▸ AIM OF THE EXERCISE
Please gather every line of the data below that contains the string "agent".

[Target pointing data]
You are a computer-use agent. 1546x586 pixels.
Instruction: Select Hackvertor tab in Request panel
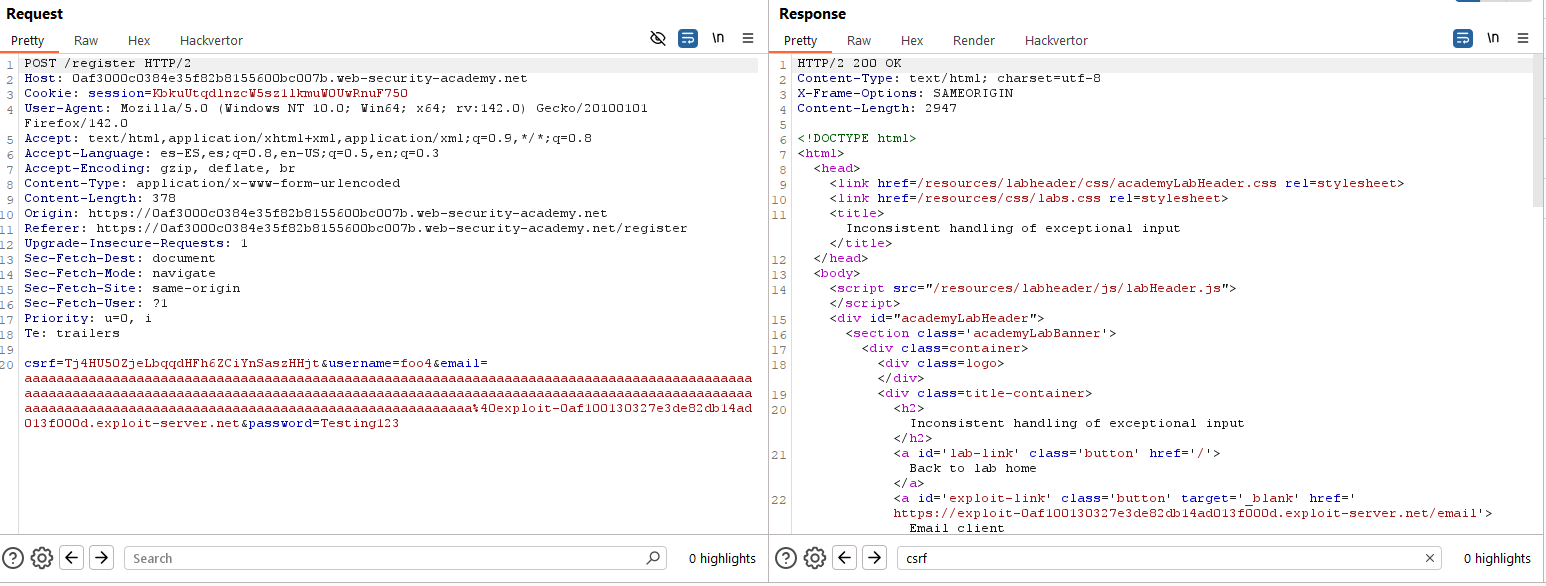coord(211,41)
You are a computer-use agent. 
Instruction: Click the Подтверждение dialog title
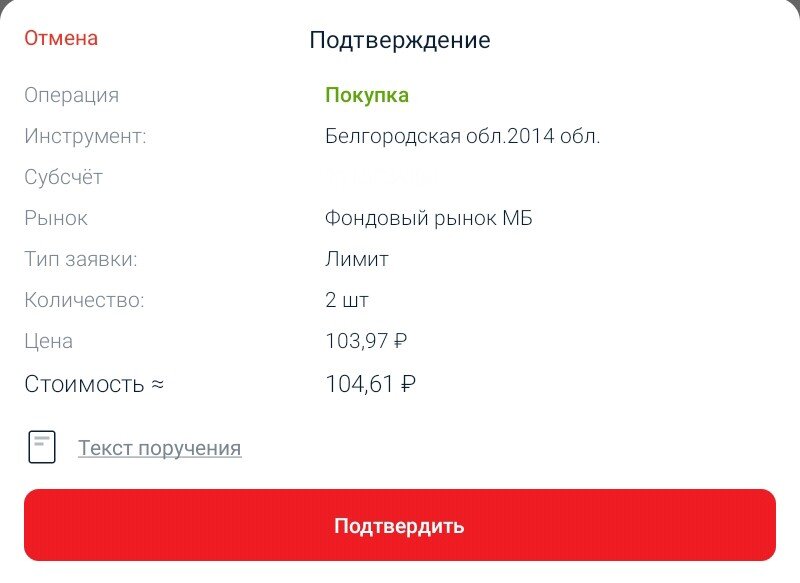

▸ TASK OUTPUT
You are a computer-use agent. 1546x586 pixels.
You are a computer-use agent. 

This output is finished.